A primeira diferença que qualquer pessoa sente ao fazer a transição de um HDD para um SSD é a velocidade. Seja no boot ou no carregamento de programas e jogos pesados, o ganho de desempenho é sensível e a sensação é de que o computador rejuvenesceu.

Esse ganho de performance é ainda maior quando utilizamos uma máquina que já tem um tempinho de uso e que, apesar de estar funcionando redondinha, apresenta alguma lentidão no carregamento de aplicativos e inicialização do sistema. Na máquina em que os testes foram realizados, por exemplo, o tempo de boot caiu de pouco mais de um minuto e 40 segundos para apenas 31,9 segundos.

Em máquinas com configurações mais robustas, essa sensação pode ser menor, mas certamente será perceptível, sobretudo se o usuário sentir que a performance está abaixo do ideal.

Vale a pena?

Confesso que fiquei muito surpreso com o desempenho do Crucial MX500. Embora meu computador não apresentasse sinais de lentidão extrema, há alguns meses percebi que ele precisava de um upgrade. A primeira coisa que veio à cabeça foi atualizar a memória RAM, claro, mas monitorando o uso diário notei que o sistema e os programas não consumiam nem 50% dela. A certeza do que realmente deveria fazer só veio ao instalar o SSD recebido para testes.

Hoje, o modelo de 1 TB que foi testado no Canaltech está saindo por cerca de R$ 1.400 no varejo nacional. Analisando esse valor isoladamente, a sensação é de que o upgrade sai caro demais. Mas levando em consideração o ganho de desempenho, até cerca de 3,5 vezes superior, e o preço de outros SSDs para o público doméstico, o MX500 leva vantagem. Topo de linha da categoria, o WD Blue, por exemplo, sai por cerca de R$ 1.700 e apresenta praticamente o mesmo desempenho.

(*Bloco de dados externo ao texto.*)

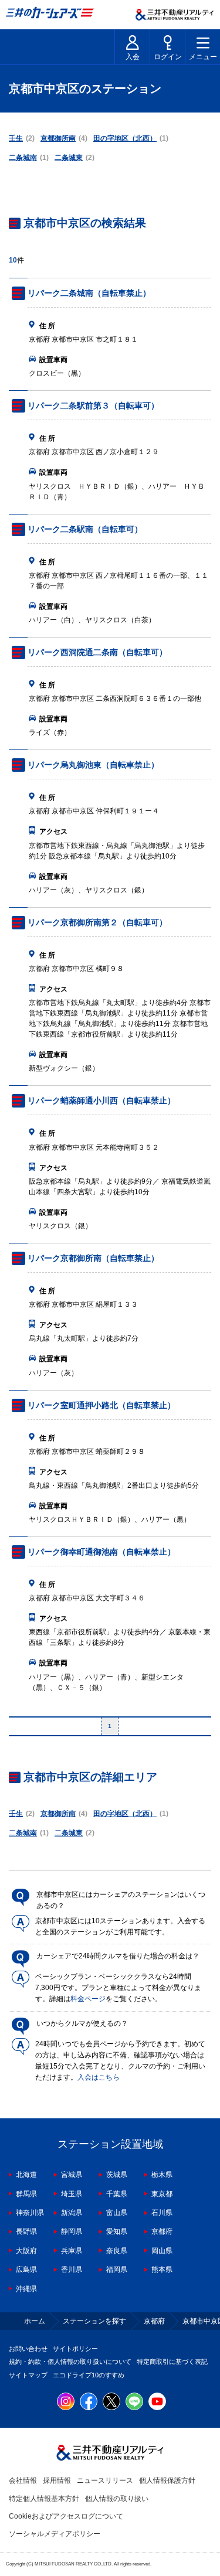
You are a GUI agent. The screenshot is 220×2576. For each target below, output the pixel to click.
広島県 (26, 2269)
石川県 (161, 2213)
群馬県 (26, 2194)
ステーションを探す (94, 2321)
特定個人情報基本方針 (44, 2499)
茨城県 (116, 2174)
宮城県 (71, 2174)
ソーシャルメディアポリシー (54, 2534)
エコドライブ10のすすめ (88, 2375)
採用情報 (57, 2480)
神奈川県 (30, 2213)
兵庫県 (71, 2251)
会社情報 (23, 2480)
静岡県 (71, 2231)
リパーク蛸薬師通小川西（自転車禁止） (101, 1100)
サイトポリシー (75, 2348)
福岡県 (116, 2269)
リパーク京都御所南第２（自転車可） (97, 922)
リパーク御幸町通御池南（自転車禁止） (101, 1551)
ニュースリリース (105, 2480)
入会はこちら (98, 2077)
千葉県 (116, 2194)
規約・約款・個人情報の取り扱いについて (70, 2361)
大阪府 (26, 2251)
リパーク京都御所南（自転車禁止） (93, 1258)
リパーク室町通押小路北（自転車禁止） (101, 1405)
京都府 (161, 2231)
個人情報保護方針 (167, 2480)
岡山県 (161, 2251)
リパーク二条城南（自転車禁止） (89, 293)
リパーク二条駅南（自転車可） (85, 529)
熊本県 (161, 2269)
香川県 (71, 2269)
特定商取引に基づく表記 (172, 2361)
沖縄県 (26, 2289)
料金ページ (88, 1999)
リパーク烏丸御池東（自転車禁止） (93, 764)
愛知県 (116, 2231)
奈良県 (116, 2251)
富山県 (116, 2213)
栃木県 (161, 2174)
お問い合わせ (28, 2348)
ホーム (34, 2321)
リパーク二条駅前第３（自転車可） (93, 405)
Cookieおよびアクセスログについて (66, 2516)
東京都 (161, 2194)
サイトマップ (28, 2375)
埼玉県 (71, 2194)
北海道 (26, 2174)
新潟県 (71, 2213)
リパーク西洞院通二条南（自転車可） (97, 652)
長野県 (26, 2231)
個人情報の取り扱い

Mesmo se o preço for um empecilho, é possível achar o mesmo MX500 com 250 GB de capacidade por a partir de R$ 480. Apesar de não apresentar muito espaço para um heavy user, sua combinação com um disco rígido padrão ainda assim apresentará melhorias significativas de performance.

Portanto, se as especificações do seu computador ou notebook lhe atendem bem no dia a dia e mesmo assim você percebe uma certa lentidão na execução de algumas tarefas, então, assim como foi pra mim, a solução pra você pode ser adquirir um SSD. E o Crucial MX500, da Micron, não decepciona em nenhum aspecto.